■ EXERCISE MATERIALS

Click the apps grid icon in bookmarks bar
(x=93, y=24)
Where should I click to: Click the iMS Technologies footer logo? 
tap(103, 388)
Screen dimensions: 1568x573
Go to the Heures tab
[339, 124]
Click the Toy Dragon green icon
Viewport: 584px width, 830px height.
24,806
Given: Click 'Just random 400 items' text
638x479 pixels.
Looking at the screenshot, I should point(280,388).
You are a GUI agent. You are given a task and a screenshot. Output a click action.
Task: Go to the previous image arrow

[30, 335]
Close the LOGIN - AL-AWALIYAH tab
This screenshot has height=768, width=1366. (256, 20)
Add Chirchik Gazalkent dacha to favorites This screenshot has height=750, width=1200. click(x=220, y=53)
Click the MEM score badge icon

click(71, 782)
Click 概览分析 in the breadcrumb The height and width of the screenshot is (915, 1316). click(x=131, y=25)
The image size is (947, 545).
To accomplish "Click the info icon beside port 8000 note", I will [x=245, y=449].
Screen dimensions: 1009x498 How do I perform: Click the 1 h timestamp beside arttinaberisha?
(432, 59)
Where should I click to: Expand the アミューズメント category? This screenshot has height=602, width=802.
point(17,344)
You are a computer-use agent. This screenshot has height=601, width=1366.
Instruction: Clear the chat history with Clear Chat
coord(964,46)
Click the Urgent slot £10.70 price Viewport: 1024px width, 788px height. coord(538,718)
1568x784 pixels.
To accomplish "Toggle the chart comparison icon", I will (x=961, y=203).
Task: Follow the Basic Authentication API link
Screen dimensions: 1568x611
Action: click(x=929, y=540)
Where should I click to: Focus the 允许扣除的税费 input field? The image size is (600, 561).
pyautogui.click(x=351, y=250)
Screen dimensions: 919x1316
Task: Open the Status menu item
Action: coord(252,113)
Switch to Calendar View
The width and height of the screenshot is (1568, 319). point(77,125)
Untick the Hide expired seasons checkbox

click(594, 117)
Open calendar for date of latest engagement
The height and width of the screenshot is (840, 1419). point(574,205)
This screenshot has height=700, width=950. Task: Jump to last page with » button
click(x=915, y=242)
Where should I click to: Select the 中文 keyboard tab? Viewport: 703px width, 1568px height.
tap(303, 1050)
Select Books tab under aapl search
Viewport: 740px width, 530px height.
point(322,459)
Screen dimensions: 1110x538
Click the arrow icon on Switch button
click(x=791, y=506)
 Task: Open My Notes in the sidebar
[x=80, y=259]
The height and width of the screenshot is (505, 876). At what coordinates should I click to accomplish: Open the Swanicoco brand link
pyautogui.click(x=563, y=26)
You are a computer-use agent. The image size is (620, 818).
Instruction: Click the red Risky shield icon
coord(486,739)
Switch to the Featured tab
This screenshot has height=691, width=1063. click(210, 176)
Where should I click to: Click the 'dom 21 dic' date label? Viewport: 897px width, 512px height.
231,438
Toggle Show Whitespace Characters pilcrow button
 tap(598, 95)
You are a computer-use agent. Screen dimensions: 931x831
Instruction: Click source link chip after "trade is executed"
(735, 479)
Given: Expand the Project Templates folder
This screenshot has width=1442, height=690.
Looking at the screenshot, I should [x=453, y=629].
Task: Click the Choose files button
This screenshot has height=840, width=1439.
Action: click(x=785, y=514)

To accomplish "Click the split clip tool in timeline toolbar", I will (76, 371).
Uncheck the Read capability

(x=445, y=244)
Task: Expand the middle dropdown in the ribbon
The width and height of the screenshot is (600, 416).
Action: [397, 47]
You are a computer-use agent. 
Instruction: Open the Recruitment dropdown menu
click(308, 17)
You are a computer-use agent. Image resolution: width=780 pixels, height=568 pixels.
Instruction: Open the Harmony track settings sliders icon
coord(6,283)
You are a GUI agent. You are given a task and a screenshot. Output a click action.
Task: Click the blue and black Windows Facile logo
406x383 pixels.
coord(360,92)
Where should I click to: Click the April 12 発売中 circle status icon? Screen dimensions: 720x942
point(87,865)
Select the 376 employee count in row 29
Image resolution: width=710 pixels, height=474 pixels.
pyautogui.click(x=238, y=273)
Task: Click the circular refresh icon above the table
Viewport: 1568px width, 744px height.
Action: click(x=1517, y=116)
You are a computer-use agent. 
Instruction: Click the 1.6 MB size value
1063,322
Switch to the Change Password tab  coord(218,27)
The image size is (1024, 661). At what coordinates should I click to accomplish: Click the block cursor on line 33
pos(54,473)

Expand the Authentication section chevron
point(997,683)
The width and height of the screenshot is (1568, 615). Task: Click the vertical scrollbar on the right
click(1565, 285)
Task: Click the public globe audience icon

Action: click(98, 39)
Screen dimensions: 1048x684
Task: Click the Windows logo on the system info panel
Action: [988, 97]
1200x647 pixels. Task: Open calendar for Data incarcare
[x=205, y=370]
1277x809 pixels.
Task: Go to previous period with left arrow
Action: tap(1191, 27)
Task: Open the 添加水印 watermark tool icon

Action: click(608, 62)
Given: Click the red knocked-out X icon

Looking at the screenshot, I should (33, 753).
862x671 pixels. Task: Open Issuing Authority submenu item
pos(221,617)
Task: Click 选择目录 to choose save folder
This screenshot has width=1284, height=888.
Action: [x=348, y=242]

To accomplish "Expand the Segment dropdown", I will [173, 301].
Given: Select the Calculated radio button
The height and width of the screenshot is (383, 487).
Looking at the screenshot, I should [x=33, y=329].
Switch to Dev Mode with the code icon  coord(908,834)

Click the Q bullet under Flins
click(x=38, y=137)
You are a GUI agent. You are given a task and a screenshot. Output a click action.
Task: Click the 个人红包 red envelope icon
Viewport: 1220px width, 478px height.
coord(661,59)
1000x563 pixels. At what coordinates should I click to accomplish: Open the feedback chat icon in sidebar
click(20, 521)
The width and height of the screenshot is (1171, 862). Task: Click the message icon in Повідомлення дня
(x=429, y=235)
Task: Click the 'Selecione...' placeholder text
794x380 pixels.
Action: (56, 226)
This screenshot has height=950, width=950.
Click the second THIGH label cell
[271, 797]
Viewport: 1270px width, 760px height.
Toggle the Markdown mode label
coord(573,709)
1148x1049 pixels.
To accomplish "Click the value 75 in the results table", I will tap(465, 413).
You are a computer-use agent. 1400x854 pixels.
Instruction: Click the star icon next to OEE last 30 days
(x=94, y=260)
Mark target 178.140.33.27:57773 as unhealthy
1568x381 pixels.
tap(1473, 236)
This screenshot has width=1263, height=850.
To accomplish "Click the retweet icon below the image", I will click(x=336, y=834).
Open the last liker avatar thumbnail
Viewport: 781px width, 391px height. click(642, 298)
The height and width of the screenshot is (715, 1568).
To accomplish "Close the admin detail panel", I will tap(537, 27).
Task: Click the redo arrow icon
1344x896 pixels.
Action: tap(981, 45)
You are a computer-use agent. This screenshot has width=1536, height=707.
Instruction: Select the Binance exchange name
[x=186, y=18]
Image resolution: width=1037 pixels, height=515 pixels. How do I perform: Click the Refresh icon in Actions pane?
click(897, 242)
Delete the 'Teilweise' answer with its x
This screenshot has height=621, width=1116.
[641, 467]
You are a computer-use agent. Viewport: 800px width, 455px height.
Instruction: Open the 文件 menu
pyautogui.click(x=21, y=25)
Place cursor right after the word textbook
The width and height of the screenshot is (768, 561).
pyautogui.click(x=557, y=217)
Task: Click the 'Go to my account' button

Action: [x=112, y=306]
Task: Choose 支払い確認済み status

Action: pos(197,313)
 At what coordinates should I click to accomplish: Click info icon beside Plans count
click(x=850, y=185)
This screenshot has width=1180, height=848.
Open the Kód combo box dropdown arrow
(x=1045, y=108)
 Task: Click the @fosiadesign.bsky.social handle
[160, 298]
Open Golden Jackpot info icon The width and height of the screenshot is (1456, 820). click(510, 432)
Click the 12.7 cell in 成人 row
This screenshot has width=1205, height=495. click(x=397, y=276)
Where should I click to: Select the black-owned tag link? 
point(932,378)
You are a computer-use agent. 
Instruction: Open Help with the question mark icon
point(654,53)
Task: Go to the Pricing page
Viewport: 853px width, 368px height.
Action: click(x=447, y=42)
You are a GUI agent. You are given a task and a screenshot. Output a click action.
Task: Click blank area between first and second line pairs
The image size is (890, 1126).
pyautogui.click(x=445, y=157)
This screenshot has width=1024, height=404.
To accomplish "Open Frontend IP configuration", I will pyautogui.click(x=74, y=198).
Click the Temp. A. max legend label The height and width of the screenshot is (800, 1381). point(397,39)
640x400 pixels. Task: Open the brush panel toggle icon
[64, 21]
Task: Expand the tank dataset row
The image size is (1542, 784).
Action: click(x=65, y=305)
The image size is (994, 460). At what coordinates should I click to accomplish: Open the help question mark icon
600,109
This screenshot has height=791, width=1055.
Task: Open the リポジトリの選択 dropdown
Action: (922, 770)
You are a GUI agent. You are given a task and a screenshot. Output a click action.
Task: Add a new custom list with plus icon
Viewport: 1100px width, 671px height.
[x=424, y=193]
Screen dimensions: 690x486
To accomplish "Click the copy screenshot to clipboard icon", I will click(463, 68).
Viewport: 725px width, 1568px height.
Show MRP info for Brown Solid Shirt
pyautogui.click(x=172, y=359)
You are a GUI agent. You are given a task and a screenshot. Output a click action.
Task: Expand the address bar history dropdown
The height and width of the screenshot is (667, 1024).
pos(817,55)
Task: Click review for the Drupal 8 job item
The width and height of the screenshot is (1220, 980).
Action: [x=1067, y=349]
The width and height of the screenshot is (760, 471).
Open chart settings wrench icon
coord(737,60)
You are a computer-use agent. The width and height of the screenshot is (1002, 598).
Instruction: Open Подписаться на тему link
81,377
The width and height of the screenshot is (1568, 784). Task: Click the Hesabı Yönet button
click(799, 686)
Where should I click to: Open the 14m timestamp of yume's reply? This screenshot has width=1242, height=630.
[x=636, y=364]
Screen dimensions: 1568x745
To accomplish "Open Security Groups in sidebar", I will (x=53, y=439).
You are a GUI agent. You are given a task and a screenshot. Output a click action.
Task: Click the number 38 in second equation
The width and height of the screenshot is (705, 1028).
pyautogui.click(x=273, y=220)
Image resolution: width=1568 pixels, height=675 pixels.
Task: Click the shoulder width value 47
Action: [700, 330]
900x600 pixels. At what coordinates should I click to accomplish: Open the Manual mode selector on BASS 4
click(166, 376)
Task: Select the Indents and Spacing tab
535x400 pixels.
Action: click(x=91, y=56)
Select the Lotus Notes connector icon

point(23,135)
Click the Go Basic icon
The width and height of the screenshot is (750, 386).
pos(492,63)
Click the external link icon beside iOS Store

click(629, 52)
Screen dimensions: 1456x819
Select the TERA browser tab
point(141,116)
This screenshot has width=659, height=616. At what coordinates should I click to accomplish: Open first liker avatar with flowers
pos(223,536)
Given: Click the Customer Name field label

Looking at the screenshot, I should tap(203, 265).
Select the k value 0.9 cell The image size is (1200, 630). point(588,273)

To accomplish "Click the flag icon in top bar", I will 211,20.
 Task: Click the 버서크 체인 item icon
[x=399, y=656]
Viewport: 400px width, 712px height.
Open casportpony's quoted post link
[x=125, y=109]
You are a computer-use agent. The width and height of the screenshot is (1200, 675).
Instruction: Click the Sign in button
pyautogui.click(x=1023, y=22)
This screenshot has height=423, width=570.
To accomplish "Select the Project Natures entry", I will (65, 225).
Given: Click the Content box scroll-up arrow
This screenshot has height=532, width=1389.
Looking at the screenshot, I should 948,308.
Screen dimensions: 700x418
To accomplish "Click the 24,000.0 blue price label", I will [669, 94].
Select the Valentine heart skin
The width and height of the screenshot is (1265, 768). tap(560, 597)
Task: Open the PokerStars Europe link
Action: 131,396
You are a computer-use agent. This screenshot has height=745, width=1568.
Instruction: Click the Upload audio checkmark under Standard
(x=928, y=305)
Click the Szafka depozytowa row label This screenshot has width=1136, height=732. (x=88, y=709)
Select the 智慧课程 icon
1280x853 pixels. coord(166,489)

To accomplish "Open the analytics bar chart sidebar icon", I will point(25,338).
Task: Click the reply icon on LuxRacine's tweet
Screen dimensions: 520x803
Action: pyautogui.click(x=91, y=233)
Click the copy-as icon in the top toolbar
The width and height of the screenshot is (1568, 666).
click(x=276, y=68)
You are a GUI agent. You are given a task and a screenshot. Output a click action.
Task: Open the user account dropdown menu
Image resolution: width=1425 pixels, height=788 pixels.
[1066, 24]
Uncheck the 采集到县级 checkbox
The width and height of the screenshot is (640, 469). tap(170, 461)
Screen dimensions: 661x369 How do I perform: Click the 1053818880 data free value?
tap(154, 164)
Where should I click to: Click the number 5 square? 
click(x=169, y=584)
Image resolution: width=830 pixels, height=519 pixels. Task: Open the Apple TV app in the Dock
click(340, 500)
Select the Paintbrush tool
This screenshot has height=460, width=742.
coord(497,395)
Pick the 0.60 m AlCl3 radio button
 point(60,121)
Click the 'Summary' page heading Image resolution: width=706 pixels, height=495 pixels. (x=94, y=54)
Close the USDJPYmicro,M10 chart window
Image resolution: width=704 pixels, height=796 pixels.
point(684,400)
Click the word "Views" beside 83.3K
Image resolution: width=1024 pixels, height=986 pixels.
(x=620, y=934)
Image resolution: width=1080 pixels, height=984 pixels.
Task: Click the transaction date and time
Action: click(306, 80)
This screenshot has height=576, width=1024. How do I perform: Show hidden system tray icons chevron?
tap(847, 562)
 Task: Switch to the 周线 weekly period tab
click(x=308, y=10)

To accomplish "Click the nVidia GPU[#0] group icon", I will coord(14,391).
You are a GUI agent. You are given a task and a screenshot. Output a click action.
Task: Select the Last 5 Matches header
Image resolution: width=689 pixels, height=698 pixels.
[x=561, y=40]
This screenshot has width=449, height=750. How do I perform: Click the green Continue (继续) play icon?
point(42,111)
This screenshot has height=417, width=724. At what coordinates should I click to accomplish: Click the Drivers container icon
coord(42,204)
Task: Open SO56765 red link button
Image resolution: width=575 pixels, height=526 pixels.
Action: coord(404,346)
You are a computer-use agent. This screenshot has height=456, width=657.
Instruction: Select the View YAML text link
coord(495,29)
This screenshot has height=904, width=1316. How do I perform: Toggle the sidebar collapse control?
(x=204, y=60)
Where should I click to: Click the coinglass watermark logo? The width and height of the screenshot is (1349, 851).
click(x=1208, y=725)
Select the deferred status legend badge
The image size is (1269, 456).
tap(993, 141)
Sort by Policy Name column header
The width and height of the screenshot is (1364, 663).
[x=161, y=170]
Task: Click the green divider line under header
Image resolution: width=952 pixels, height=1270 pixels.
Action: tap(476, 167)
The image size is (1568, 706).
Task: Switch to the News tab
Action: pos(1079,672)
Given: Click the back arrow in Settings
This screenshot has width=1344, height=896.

■ TRY IT
Above are the records. Print exactly, and only, the lines from the line with "Given: Expand the Project Templates folder" to the line with "Task: Click 选择目录 to choose save folder", both inclusive.

■ ANSWER TO THE EXERCISE
Given: Expand the Project Templates folder
This screenshot has width=1442, height=690.
Looking at the screenshot, I should [x=453, y=629].
Task: Click the Choose files button
This screenshot has height=840, width=1439.
Action: click(x=785, y=514)

To accomplish "Click the split clip tool in timeline toolbar", I will (76, 371).
Uncheck the Read capability

(x=445, y=244)
Task: Expand the middle dropdown in the ribbon
The width and height of the screenshot is (600, 416).
Action: [397, 47]
You are a computer-use agent. 
Instruction: Open the Recruitment dropdown menu
click(308, 17)
You are a computer-use agent. Image resolution: width=780 pixels, height=568 pixels.
Instruction: Open the Harmony track settings sliders icon
coord(6,283)
You are a GUI agent. You are given a task and a screenshot. Output a click action.
Task: Click the blue and black Windows Facile logo
406x383 pixels.
coord(360,92)
Where should I click to: Click the April 12 発売中 circle status icon? Screen dimensions: 720x942
point(87,865)
Select the 376 employee count in row 29
Image resolution: width=710 pixels, height=474 pixels.
pyautogui.click(x=238, y=273)
Task: Click the circular refresh icon above the table
Viewport: 1568px width, 744px height.
Action: click(x=1517, y=116)
You are a computer-use agent. 
Instruction: Click the 1.6 MB size value
1063,322
Switch to the Change Password tab  coord(218,27)
The image size is (1024, 661). At what coordinates should I click to accomplish: Click the block cursor on line 33
pos(54,473)

Expand the Authentication section chevron
point(997,683)
The width and height of the screenshot is (1568, 615). Task: Click the vertical scrollbar on the right
click(1565, 285)
Task: Click the public globe audience icon

Action: click(98, 39)
Screen dimensions: 1048x684
Task: Click the Windows logo on the system info panel
Action: [988, 97]
1200x647 pixels. Task: Open calendar for Data incarcare
[x=205, y=370]
1277x809 pixels.
Task: Go to previous period with left arrow
Action: tap(1191, 27)
Task: Open the 添加水印 watermark tool icon

Action: click(608, 62)
Given: Click the red knocked-out X icon

Looking at the screenshot, I should (33, 753).
862x671 pixels. Task: Open Issuing Authority submenu item
pos(221,617)
Task: Click 选择目录 to choose save folder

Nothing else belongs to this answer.